How Much Heat is Needed to Vaporize Ethyl Alcohol from -50°C to Boiling Point?

[format1998]

Homework Statement

How much heat is required to change 1.75 L of Ethyl Alcohol (C₂H₆O) at -50.0°C to a gas at its boiling point?

Ethyl Alcohol
V = 1.75 L
T_i = -50°C

46 g/mol
density = 0.789 g/cm³
boiling point = 78°C
specific heat (c)= 2400 J/kg*C°
Heat of Vaporization (L_v) = 850*10³ J/kg

Homework Equations

density m = ρV

specific heat Q = mcΔT

latent heat Q = mL_v

The Attempt at a Solution

First I determined the mass of the Ethyl Alcohol

m = ρV = (0.789 g/cm³) (1750 cm³) = 1380.75 g = 1.38075 kg

Then I solve for Q_NET

Q_NET = (mcΔT)_l + mL_v

Q_NET = [1.38 kg (2400 J/kg*C°) (78°C - (-50°C)] + [1.38 kg (850*10³ J/kg)] = 1.60 * 10⁶ J

According to the answer sheet, the answer is 4.24*10⁵ J
What am I doing wrong?


Thank you in advance!
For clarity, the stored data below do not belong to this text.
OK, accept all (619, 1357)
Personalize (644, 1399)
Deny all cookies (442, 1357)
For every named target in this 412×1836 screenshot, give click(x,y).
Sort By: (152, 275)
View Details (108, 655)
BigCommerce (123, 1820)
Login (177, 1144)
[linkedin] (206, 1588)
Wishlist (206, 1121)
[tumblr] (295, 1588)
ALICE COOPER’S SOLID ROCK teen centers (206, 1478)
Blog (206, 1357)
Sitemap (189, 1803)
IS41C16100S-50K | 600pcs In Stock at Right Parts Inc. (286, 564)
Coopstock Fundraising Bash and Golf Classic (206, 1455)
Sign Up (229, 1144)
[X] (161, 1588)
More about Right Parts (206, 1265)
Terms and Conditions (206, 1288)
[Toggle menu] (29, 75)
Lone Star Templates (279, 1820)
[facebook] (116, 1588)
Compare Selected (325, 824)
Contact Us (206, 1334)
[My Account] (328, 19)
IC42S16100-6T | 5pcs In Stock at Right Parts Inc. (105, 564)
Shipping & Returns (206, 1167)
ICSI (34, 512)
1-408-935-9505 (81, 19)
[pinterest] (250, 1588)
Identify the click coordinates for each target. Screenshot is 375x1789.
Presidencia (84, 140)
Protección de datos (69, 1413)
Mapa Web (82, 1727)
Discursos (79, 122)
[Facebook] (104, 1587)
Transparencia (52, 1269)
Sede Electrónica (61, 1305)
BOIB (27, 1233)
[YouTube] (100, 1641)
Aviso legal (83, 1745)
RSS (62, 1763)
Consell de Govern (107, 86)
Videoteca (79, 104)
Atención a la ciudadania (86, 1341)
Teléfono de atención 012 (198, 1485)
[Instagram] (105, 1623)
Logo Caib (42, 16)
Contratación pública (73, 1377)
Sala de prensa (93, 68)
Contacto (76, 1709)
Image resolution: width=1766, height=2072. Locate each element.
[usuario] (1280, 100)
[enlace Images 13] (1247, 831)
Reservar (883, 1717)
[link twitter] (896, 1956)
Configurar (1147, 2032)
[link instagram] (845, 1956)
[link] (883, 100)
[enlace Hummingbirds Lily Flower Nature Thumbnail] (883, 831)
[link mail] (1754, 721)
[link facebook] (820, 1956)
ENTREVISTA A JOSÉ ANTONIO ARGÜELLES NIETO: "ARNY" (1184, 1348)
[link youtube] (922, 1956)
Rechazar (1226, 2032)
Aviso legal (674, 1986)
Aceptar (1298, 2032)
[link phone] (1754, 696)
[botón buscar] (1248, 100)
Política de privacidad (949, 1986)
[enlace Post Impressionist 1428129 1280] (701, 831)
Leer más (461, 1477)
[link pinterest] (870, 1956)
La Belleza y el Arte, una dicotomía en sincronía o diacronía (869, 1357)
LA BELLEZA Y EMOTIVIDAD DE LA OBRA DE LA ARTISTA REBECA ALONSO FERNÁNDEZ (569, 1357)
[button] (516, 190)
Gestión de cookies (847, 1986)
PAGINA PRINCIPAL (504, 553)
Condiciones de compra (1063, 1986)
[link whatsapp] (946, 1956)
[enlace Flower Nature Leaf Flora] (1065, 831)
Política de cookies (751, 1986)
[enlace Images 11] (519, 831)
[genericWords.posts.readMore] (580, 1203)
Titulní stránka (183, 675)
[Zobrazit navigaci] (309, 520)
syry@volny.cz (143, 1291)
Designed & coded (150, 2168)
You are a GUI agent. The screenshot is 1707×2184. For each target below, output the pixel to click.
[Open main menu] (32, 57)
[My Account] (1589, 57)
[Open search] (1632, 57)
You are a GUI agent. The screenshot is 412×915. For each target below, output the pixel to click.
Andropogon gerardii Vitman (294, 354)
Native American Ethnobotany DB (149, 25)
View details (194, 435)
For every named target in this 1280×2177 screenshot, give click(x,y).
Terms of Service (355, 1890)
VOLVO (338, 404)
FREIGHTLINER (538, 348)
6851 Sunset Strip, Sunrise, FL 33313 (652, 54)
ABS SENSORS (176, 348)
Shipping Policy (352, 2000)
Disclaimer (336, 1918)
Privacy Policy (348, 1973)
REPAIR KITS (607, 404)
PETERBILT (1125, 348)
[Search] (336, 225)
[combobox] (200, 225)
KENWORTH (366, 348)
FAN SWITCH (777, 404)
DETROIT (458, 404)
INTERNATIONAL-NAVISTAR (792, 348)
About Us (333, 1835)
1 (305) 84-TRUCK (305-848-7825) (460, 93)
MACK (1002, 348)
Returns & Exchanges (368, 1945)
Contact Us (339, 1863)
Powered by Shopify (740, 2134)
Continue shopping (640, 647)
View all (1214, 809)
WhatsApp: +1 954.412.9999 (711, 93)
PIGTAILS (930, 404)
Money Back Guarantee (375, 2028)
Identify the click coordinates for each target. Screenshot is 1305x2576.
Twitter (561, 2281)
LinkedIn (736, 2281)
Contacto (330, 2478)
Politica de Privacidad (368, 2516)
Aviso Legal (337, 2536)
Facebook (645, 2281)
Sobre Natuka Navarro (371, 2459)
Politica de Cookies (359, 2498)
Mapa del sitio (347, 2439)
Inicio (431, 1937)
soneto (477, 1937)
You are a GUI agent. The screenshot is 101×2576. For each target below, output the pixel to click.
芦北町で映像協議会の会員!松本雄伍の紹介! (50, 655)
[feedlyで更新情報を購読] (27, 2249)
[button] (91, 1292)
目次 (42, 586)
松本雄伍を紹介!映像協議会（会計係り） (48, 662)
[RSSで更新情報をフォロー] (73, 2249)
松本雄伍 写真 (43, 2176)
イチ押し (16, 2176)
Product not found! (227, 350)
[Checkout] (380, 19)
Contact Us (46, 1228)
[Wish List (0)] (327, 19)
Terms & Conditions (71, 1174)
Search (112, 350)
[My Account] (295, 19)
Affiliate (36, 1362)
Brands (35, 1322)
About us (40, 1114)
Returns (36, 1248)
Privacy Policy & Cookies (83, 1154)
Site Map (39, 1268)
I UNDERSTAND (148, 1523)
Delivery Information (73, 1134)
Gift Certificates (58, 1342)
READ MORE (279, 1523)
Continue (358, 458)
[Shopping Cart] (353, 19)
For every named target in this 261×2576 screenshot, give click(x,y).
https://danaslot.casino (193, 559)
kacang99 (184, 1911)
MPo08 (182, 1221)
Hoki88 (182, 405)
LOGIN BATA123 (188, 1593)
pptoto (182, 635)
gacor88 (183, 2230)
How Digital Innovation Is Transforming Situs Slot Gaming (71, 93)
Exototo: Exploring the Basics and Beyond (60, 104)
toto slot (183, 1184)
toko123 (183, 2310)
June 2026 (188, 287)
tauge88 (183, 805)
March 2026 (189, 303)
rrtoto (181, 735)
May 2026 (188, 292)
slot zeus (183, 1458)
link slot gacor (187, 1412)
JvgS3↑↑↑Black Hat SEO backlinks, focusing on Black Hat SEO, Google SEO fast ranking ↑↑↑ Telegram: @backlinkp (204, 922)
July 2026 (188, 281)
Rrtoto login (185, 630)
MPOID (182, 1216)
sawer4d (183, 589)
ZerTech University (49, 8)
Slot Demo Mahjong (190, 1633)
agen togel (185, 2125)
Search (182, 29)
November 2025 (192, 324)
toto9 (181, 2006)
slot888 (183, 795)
Any and all help is appreciated!

 

[SteamKing]

The answer sheet apparently has only accounted for the heat required to raise the temperature of the liquid ethanol from -50C to 78C.

 

[format1998]

So, did I do it correctly? It did say that "to a gas" . From my understanding of the problem as worded, I have to account for the amount of heat required to bring it to its boiling point, as well as the amount of heat required to turn it into a gas, right? Or did I do it incorrectly and I'm only suppose to calculate the amount of heat needed to bring it to the boiling point?

 

[SteamKing]

Only your professor knows for sure.